Since registration with the HIF would be optional, firms would be able to decide for each product whether the current patent system or the HIF would be more profitable. Firms would be more likely to register products that have relatively low profitability in the current system, but potentially a high health impact – like new treatments for tuberculosis. As a complement to the current patent regime, the HIF would thus help lower prices, increase access to medicines and enable pharmaceutical firms to bring significant benefits to patients while earning a profit.
Finally, the HIF would dramatically reorient pharmaceutical company marketing for drugs registered with the fund: from a focus merely on sales to a focus on health impact for patients, regardless of their economic position. To maximize their profits under the HIF mechanism, pharmaceutical innovators would not merely need to sell their drugs, but also market them for optimal therapeutic effect – by developing carefully calibrated pediatric formulations for existing drugs that could greatly enhance the benefit of these medicines for children.

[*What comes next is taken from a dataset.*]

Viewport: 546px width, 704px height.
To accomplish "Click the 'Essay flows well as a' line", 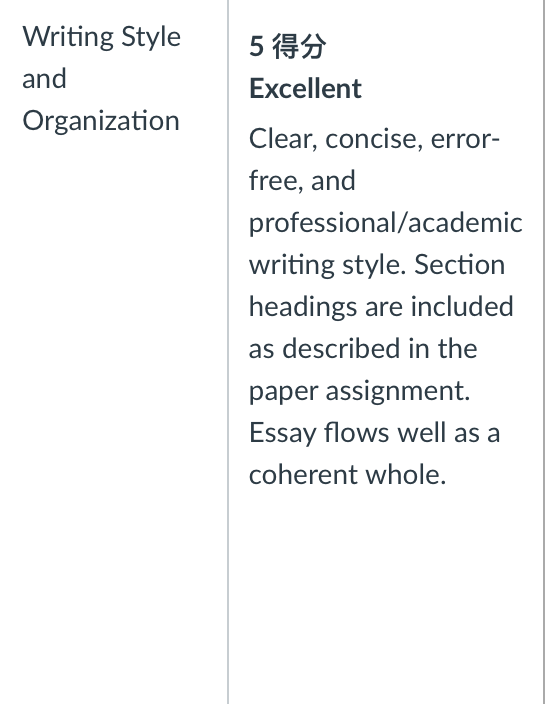I will click(374, 433).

The HIF is not a charity, but rather a novel, sustainable solution that uses current resources more efficiently and equitably to benefit children, especially those in poorer countries and households. Unlike other approaches to addressing inefficiencies in markets for medicines (e.g., Gavi, the Vaccine Alliance, UNITAID), which primarily function as stopgap measures, the HIF would address the structural problems of the current pharmaceutical innovation system by realigning incentives, thereby affecting systemic change.